Some of the biggest climate change movements in the UK, including XR, Greens of Colour, and Friends of the Earth, have already recognised that they need to be more inclusive. But tangible action has not yet been taken and decarbonising the economy isn’t enough

On the surface, the UK appears to be meeting its climate goals by weakening the domestic link between fossil fuels and economic growth. Yet the Office for National Statistics has shown that this is offset by Britain outsourcing its carbon emissions to developing nations, making it the biggest net importer of carbon dioxide emissions per capita in the G7 group of wealthy nations. Result: it lumps even more of the effects of climate catastrophe on the global south. 

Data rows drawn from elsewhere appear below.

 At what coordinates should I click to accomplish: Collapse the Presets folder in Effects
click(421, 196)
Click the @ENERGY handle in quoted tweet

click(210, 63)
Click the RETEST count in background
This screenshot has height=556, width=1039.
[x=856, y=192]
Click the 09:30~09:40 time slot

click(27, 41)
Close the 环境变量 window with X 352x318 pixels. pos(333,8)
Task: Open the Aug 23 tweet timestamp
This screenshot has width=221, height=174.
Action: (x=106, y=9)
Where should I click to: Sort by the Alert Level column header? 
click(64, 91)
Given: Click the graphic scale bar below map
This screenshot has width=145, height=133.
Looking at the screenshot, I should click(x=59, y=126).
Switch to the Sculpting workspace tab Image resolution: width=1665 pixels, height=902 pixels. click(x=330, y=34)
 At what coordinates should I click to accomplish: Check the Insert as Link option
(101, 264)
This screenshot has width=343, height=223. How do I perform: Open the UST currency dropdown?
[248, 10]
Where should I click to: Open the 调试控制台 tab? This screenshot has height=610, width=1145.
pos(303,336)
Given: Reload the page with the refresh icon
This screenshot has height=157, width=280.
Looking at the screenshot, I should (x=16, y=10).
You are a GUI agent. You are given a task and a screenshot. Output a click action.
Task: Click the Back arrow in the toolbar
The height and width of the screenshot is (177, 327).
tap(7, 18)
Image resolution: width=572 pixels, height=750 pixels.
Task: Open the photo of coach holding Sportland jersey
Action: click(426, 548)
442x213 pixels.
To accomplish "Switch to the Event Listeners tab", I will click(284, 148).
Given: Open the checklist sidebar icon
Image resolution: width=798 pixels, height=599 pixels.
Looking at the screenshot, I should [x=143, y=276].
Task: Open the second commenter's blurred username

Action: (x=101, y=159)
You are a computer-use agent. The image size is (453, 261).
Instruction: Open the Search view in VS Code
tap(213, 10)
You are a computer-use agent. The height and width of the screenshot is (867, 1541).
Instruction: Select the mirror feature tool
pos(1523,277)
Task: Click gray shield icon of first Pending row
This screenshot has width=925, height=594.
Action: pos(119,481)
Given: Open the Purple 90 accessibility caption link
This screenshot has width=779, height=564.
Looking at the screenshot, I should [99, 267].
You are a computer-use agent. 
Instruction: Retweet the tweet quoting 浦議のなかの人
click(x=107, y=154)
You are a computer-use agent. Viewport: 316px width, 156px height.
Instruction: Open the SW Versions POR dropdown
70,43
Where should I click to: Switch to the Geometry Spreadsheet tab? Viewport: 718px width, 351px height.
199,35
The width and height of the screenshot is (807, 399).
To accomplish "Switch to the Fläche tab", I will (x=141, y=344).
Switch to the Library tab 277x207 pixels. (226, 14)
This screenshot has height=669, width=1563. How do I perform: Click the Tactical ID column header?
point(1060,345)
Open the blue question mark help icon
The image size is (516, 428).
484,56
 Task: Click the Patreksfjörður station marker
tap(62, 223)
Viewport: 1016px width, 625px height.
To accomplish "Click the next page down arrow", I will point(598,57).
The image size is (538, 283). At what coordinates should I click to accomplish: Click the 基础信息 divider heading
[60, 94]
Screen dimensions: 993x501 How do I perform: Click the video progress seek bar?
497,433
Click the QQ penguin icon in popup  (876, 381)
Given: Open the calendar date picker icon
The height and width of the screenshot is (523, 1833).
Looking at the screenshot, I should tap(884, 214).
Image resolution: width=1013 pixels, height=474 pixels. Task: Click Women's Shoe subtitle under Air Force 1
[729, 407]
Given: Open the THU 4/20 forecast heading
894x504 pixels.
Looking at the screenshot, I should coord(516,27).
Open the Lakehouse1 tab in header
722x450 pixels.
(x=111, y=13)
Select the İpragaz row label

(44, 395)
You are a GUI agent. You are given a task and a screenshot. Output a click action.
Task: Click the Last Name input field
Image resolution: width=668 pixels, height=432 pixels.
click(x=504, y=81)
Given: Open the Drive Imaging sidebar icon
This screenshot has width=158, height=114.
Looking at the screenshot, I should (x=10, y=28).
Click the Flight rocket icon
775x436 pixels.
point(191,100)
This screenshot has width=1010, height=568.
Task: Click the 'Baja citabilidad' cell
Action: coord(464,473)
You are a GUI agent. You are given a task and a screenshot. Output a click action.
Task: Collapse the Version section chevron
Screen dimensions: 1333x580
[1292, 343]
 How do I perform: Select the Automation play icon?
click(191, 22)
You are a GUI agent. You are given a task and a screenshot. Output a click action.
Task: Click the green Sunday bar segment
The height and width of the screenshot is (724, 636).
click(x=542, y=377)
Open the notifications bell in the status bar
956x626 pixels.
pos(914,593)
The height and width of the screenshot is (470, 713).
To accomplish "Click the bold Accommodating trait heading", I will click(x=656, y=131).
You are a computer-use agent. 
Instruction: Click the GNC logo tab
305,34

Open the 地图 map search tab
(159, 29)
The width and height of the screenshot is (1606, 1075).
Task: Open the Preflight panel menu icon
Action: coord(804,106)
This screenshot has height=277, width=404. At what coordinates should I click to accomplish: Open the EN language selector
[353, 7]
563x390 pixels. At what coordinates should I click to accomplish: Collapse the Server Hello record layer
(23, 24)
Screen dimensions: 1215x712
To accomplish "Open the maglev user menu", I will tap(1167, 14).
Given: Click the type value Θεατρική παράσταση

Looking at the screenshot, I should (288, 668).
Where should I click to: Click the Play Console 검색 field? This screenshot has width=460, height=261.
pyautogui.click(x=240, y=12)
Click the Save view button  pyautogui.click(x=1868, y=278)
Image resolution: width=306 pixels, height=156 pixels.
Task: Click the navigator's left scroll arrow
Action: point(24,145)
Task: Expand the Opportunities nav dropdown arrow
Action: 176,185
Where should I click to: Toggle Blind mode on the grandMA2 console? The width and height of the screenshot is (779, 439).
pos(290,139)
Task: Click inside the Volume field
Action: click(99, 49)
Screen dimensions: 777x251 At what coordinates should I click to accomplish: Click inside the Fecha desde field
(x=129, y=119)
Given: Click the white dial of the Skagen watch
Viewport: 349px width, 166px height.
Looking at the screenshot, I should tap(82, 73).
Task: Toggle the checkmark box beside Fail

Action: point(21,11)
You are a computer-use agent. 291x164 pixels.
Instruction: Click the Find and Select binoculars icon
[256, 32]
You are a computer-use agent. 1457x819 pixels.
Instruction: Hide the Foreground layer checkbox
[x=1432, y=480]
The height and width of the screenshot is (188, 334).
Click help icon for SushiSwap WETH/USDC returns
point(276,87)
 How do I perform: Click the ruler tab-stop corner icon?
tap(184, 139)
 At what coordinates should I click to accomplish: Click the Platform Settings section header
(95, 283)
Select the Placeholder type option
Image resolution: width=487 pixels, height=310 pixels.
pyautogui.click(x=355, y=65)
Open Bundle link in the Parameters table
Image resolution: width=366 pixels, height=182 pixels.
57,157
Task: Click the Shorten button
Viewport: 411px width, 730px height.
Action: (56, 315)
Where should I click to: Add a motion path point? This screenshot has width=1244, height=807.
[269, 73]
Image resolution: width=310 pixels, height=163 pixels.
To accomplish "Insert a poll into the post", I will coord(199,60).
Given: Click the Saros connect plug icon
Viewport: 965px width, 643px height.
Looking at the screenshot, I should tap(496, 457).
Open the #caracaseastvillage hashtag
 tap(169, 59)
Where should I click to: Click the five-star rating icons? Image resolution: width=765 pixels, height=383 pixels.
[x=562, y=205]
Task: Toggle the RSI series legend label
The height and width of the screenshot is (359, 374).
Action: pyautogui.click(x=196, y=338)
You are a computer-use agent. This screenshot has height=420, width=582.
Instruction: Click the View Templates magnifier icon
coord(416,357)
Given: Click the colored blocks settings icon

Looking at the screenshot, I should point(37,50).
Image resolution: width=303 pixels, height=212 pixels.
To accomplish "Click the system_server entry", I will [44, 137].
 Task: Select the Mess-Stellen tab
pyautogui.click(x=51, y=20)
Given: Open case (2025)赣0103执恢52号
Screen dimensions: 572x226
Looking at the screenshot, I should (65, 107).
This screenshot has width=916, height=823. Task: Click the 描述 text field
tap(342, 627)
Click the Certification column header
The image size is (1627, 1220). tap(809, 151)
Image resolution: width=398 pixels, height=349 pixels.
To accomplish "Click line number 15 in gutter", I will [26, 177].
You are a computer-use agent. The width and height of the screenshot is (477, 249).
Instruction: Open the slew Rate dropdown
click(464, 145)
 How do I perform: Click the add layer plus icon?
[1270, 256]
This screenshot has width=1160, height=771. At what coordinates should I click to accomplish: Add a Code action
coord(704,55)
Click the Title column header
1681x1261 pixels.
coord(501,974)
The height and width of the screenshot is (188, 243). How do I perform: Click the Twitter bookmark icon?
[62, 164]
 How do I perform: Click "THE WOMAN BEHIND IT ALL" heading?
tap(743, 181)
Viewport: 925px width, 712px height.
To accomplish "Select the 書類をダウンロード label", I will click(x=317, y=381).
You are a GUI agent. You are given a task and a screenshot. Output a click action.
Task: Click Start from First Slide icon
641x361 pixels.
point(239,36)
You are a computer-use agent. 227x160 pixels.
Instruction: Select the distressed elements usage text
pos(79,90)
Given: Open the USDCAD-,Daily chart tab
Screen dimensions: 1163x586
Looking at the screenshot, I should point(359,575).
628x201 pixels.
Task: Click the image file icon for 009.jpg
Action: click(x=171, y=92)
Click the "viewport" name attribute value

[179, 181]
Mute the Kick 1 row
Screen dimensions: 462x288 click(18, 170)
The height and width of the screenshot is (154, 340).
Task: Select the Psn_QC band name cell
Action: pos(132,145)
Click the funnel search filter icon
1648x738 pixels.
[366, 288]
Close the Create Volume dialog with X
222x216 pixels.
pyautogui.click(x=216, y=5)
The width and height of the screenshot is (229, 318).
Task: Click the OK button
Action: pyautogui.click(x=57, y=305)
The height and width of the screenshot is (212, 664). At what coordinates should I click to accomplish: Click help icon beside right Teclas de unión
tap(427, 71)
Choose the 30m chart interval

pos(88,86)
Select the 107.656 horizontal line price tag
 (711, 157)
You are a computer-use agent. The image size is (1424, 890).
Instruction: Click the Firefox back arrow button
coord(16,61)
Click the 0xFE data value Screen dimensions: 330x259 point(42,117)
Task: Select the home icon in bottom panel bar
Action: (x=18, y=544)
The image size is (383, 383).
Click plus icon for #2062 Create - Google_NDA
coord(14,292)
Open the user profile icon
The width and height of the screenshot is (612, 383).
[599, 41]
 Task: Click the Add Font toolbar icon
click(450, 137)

Climate movements, especially those with as much sway as XR, urgently need to use their platform to draw attention to the ways in which climate change is destroying the lives of people living in the global south. They must intentionally create opportunities for lower capacity volunteers to contribute to the movement and invest in leaders of colour as organisers. There should be less glamorisation of arrest and arbitrary disruption. 

These movements must appeal to people of colour, who are disproportionately at the sharp end of zero-hour contracts, homelessness and poverty, by reframing themselves as aiming to radically transform capitalism’s injustices. It remains crucial for climate movements to acknowledge that those who are woefully underrepresented have the most at stake.